If we have the quadratic equation $$a x^2 + b x + c = 0$$ with $a,b,c$ integers, then a requirement for $x$ to have an integer solution is for $b^2 - 4ac$ to be a square integer. This condition is necessary, but not sufficient. However it is simple enough to sometimes be useful when solving Diophantine equations.
Furthermore, note that this does not come from Vieta's formulas. While those are useful for other purposes, they do not yield a restrictive form in the integers like the condition on $b^2 - 4ac$ extracted from the general solution.

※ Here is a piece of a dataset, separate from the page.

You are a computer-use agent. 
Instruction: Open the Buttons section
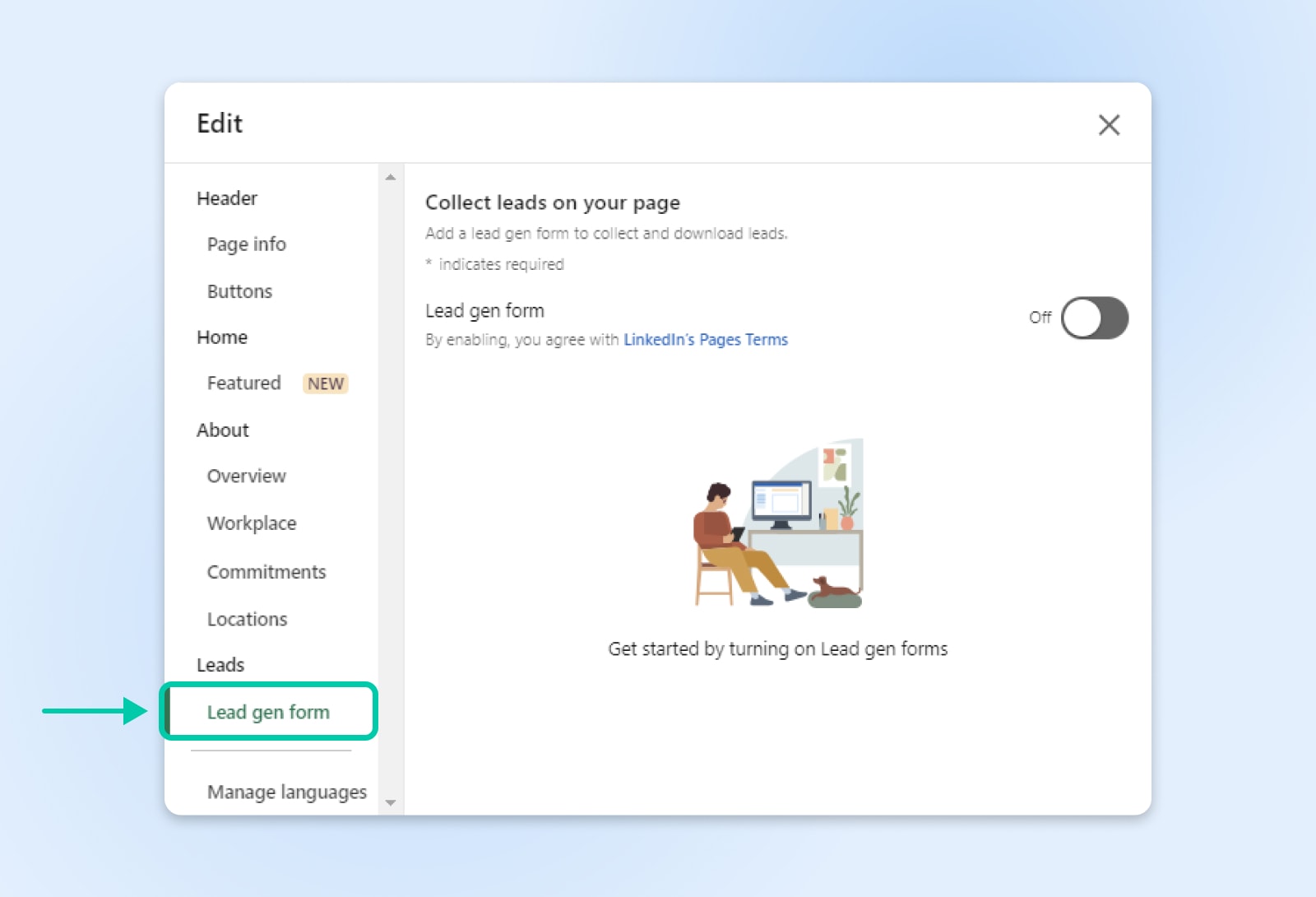point(239,291)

So with that introduction out of the way:
I would like to know if there are similar conditions for the cubic equation
$$a x^3 + b x^2 + c x + d = 0.$$
In the quadratic case, if one root is integer, the other is at least rational. But in the cubic case, one root could be integer, with the others irrational or imaginary. So it looks like it would be harder to extract such a condition from the general solution (vanderbilt.edu, wikipedia). In particular, just like in casus irreducibilis where imaginary values will invariably show up during calculation of the roots even when all the roots are real, it seems inevitable that we could have irrationals like $\sqrt{n}$ show up only to cancel later in the calculation of an integer root.
So how can we extract from the general cubic solution some useful conditions on $a,b,c,d$ for an integer solution? Particularly nice, in analogy to the quadratic case, is if there is some term that is required to be a perfect cube.